RECORDS SHOWN:
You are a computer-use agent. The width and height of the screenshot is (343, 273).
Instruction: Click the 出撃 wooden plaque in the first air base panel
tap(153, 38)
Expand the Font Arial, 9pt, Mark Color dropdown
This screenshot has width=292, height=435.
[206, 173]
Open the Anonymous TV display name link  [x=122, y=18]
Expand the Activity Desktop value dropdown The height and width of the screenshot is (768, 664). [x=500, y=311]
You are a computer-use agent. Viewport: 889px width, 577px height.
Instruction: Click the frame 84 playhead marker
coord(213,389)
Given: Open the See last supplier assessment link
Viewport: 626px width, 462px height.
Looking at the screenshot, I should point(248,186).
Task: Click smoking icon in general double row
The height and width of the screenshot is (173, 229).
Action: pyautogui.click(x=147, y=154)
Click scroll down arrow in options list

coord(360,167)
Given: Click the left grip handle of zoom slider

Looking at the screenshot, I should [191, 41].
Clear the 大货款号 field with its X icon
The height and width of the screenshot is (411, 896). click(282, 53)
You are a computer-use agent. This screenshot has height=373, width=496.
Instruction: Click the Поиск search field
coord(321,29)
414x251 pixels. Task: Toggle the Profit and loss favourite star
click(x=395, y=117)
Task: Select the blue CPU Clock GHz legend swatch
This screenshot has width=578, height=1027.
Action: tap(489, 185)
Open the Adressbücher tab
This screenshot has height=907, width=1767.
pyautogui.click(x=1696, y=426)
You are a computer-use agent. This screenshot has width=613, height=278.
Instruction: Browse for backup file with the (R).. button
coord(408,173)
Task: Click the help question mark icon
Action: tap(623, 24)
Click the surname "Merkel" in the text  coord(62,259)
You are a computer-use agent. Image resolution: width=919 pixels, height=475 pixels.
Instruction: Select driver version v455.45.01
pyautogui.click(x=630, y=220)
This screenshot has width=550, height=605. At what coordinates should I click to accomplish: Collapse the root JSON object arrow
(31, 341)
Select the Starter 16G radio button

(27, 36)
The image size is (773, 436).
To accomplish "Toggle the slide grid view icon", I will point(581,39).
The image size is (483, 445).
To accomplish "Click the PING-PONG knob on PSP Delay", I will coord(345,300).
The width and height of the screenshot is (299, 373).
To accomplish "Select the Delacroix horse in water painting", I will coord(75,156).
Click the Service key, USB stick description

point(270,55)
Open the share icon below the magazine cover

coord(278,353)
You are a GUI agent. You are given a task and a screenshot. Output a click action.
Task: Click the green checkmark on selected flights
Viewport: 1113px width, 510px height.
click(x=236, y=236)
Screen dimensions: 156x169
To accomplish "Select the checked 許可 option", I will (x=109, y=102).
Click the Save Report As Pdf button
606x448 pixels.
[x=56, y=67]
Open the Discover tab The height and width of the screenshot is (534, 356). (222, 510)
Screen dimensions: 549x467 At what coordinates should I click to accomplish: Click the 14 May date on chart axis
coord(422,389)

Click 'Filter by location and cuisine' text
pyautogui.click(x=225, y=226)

ACTION ITEM: What is needed is the count of lines in the records that include the word "Expand", with no other text.

ANSWER SPACE: 2